[Dataset content]
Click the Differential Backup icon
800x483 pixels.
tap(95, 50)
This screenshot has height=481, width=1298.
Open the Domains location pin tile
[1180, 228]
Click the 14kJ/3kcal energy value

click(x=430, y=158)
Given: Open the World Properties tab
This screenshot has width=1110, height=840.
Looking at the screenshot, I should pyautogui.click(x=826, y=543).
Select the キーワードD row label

[What you need to do] Lines in scope run from the one holding "This screenshot has height=481, width=1298." to the last line of the material above; transcribe them exactly and omit the rest.

[The completed task]
This screenshot has height=481, width=1298.
Open the Domains location pin tile
[1180, 228]
Click the 14kJ/3kcal energy value

click(x=430, y=158)
Given: Open the World Properties tab
This screenshot has width=1110, height=840.
Looking at the screenshot, I should pyautogui.click(x=826, y=543).
Select the キーワードD row label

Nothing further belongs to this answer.